::: Source material

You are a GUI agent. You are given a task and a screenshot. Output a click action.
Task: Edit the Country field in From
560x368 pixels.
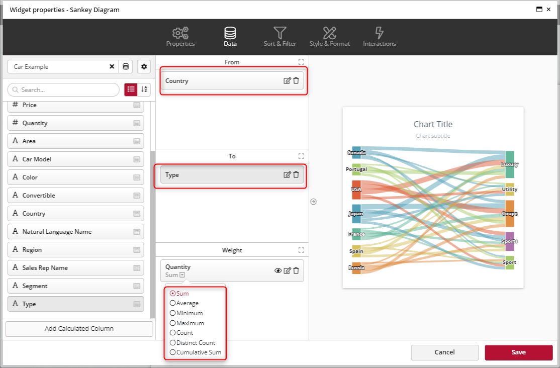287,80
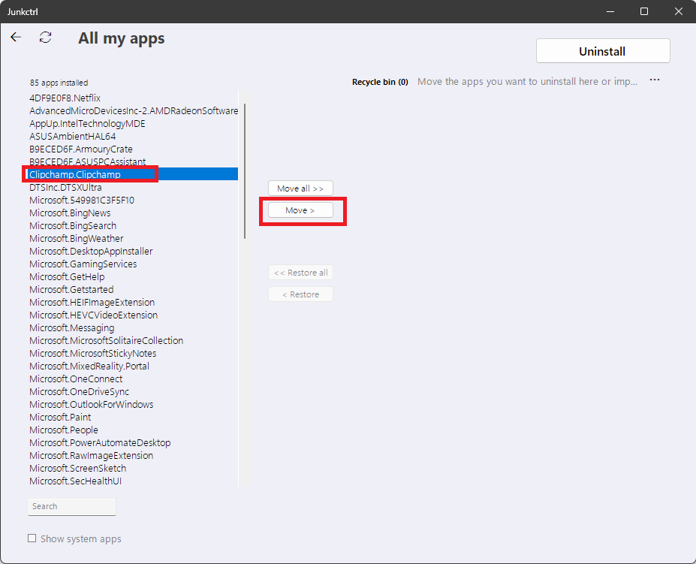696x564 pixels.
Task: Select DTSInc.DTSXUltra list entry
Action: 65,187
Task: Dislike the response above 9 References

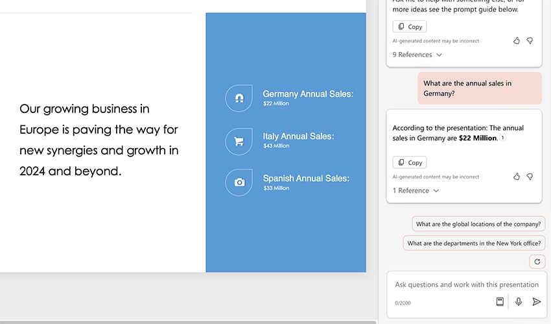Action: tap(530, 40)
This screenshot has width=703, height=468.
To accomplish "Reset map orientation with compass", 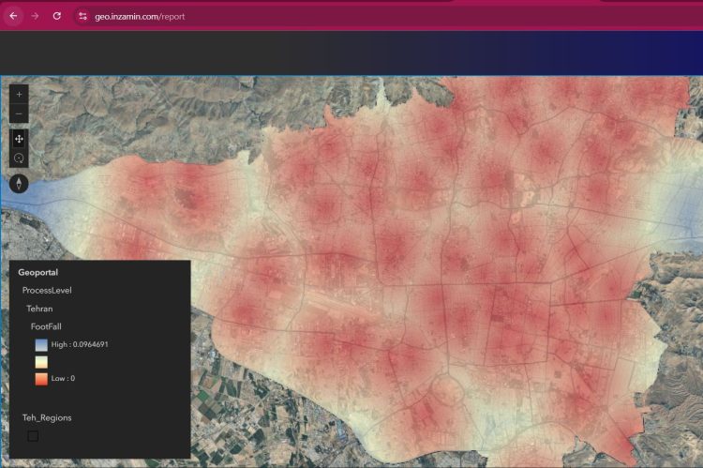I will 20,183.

::::::
::: Source material

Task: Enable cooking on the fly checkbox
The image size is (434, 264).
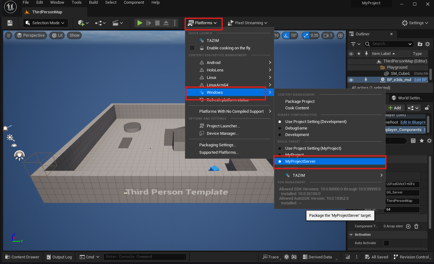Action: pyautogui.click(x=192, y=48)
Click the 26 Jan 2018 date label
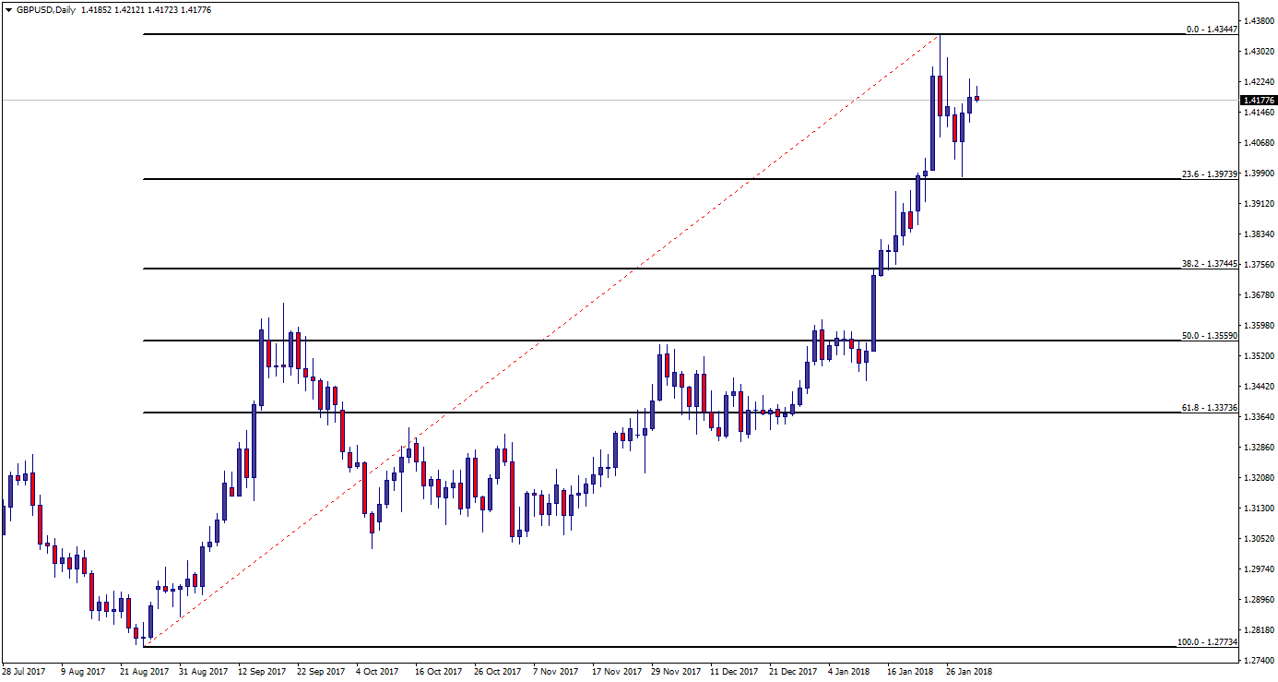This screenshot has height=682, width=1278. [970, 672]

::::::

* Task description *
The answer is the lines above from the one with "You are a GUI" to the one with "This screenshot has width=703, height=468.", set down exactly, with no pictures.

* Result of this exercise *
You are a GUI agent. You are given a task and a screenshot. Output a click action.
Task: Edit the Country field in From
560x368 pixels.
287,80
696x564 pixels.
Task: Select DTSInc.DTSXUltra list entry
Action: 65,187
Task: Dislike the response above 9 References

Action: tap(530, 40)
This screenshot has width=703, height=468.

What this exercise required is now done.